As you can see I need to enable proxy_protocol in order to whitelist the access to the service based on client IP.
It is also may be important to mention that I'm using OVH (french cloud provider) Managed Kubernetes Service.

apiVersion: traefik.io/v1alpha1
kind: MiddlewareTCP
metadata:
  name: ipallowlist
spec:
  ipAllowList:
    sourceRange:
      - 10.0.0.0/8
      - "MY IP"
---
apiVersion: traefik.io/v1alpha1
kind: IngressRouteTCP
metadata:
  name: {{ .Release.Name }}-postgres-ingress-rw
spec:
  entryPoints:
    - postgres-rw
  routes:
    - match: HostSNI(`*`)
      services:
        - name: {{ .Release.Name }}-postgres-cluster-rw
          port: 5432
      middlewares:
        - name: ipallowlist
---
apiVersion: traefik.io/v1alpha1
kind: IngressRouteTCP
metadata:
  name: {{ .Release.Name }}-postgres-ingress-ro
spec:
  entryPoints:
    - postgres-ro
  routes:
    - match: HostSNI(`*`)
      services:
        - name: {{ .Release.Name }}-postgres-cluster-ro
          port: 5432
      middlewares:
        - name: ipallowlist

And these are the IngressRouteTCP that I am using.
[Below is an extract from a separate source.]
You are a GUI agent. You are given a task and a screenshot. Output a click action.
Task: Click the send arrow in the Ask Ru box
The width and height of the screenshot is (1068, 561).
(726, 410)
This is actually working and I can only access the exposed service with the correct IP.

But like you I keep having these weird logs inside my traefik pods :

2025-01-16T13:51:10Z ERR Error while handling TCP connection error="readfrom tcp 10.2.1.69:41824->10.2.0.37:5432: read tcp 10.2.1.69:5433->10.2.0.0:25309: read: connection reset by peer"
2025-01-16T13:51:10Z ERR Error while handling TCP connection error="readfrom tcp 10.2.1.69:58198->10.2.2.57:5432: read tcp 10.2.1.69:5433->10.2.2.0:27118: read: connection reset by peer"
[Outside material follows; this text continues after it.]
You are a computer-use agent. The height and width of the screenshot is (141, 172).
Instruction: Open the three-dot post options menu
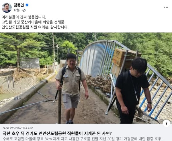pyautogui.click(x=166, y=7)
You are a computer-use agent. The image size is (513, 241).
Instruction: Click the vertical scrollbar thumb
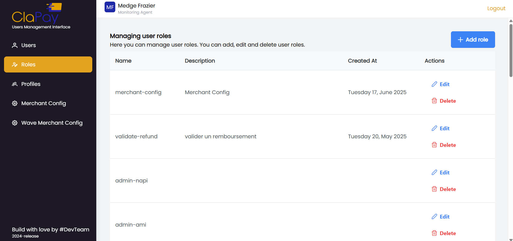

From psql CLI it seems to be the internal IP used by traefik to forward traffic because the pg_stat_activity table link this IP to my DBeaver or the tool I'm using to access the DB externally.

Sorry to dig up this one year old thread but the issue seems to be the same for me.

exactly the same issue i have with traefik but im using kubernetes and transmission has a headless service

"Connection reset by peer" is usually a TLS issue. Either you connect without TLS to a TLS port or vice versa.

"Use of closed network connection" sometimes appears when Traefik container is shut down, so not an issue.